1 Kings 11

This chapter is painful to read. Solomon, the man who had received so many blessings and so much grace, returned God’s favor with idolatry. Solomon, the man who taught others about wisdom in the Proverbs, did not practice what he preached. Solomon, the smartest man in the world, was capable of unexplainable stupidity.

His weakness was women, and the size of the harem Solomon collected was absurd. It revealed the heart of a man who did not know the meaning of satisfaction. God’s design is that a man be content with serving one God and loving one woman, but the one true God was not enough for Solomon, and he could not be satisfied by a thousand women (700 wives + 300 girlfriends). (Note: a man can marry a different woman every weekend for thirteen years and still not have as many wives as Solomon!)

The indication in this passage is that it was a slow rebellion. I am sure Solomon did not decide one day, “I’m going to turn from the Lord and ruin my life.” Instead, he made little allowances for sin, little excuses that pushed back the boundaries of righteousness. “God won’t mind…I deserve this…Just once more…After all, I’m the king!” With these or similar excuses Solomon rationalized his way into pure evil and open idolatry (v.6-7). (Note: the inclusion of Molech in the list of false deities for which Solomon built temples must have really broken the Lord’s heart. Molech worship included the unthinkable wickedness of sacrificing children by throwing . Whether that happened on Solomon’s watch we do not know, but verse 8 says that his wives, including the ones who worshiped Molech, “sacrificed to their gods”.)

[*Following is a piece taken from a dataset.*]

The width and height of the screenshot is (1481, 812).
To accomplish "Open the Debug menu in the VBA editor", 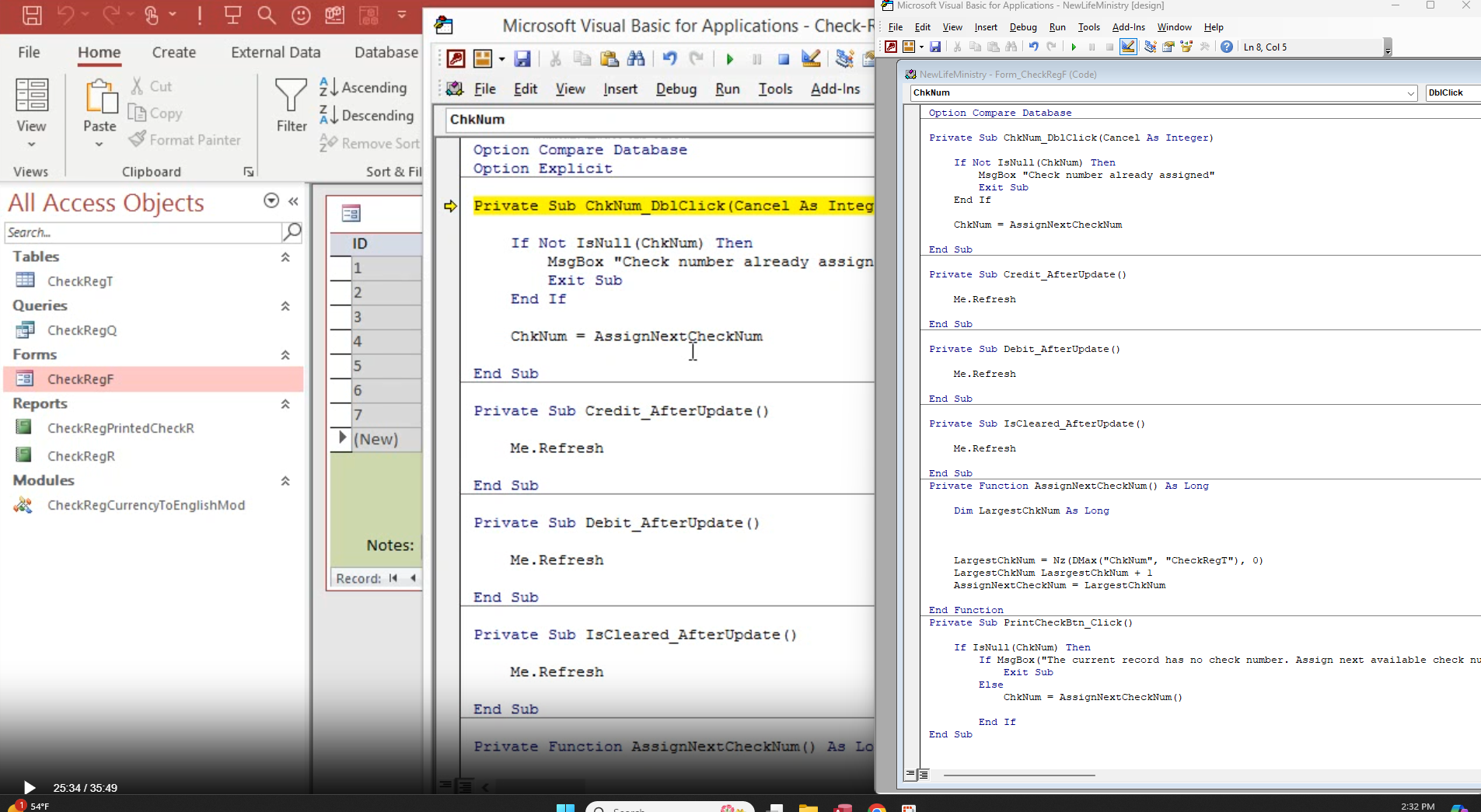I will tap(1023, 27).
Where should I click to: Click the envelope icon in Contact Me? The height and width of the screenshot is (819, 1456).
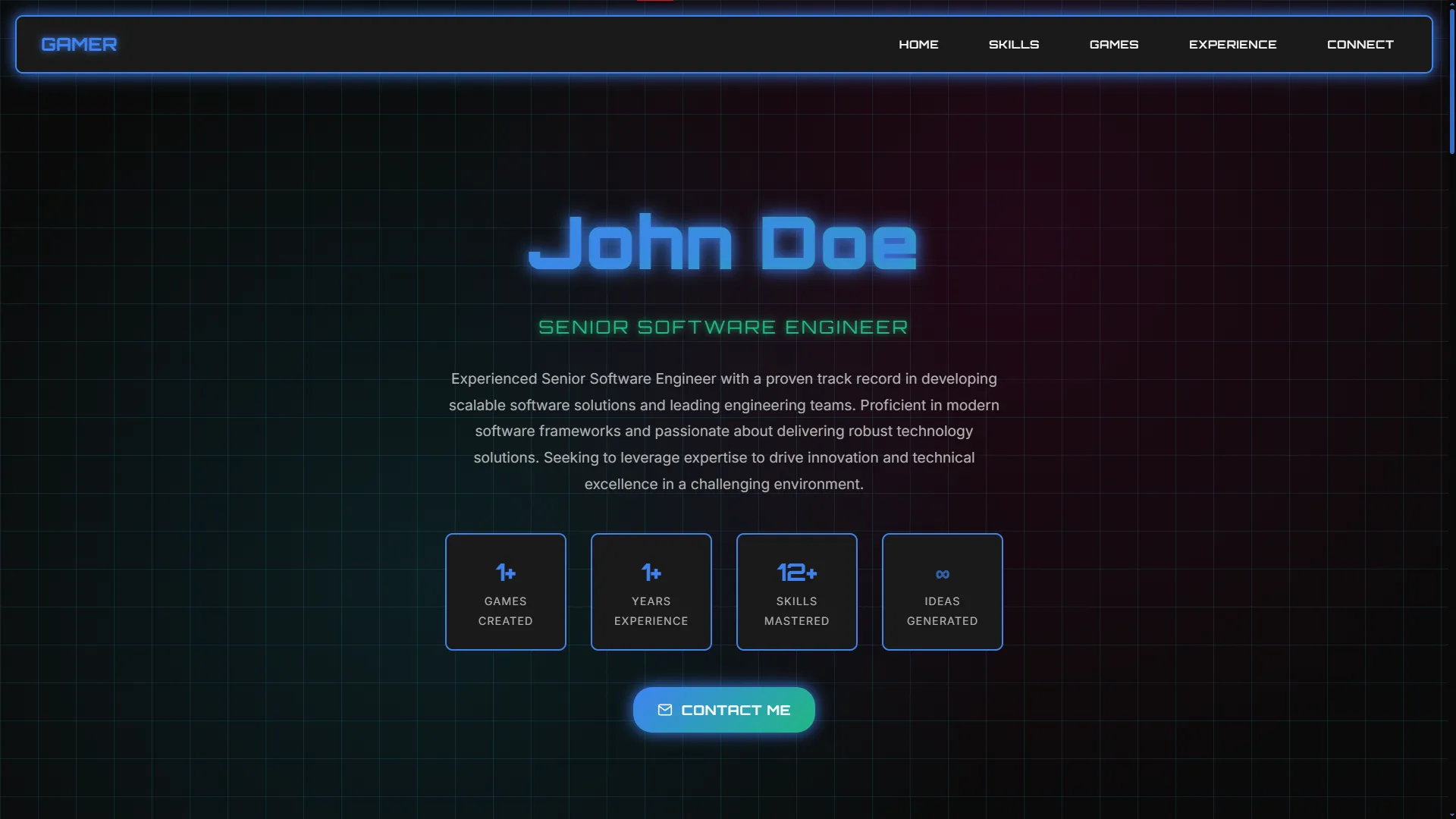point(665,710)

What the king of Israel tolerated, the King of kings hated. The Lord did not hide His anger: Solomon had violated the conditions of the promise He made to him (see 9:4-9), and the kingdom would be torn away. The Lord also raised up three enemies to aggravate Solomon and to disturb the peace he could have enjoyed: Hadad, Rezon, and Jeroboam. Solomon discovered that he could not kill the consequences of his sin (v.40).

I think what disturbs me most about this chapter is that Solomon was so much wiser than I am, and yet he couldn’t outsmart his lust and his discontentment. In the tragic downfall of the great king I hear God’s warning (from Solomon’s pen, Proverbs 4:23) to “guard your heart”. I see my own weakness and wickedness exposed. And I feel the depth of my need for the sin-covering grace of God and the sin-crushing power of Christ.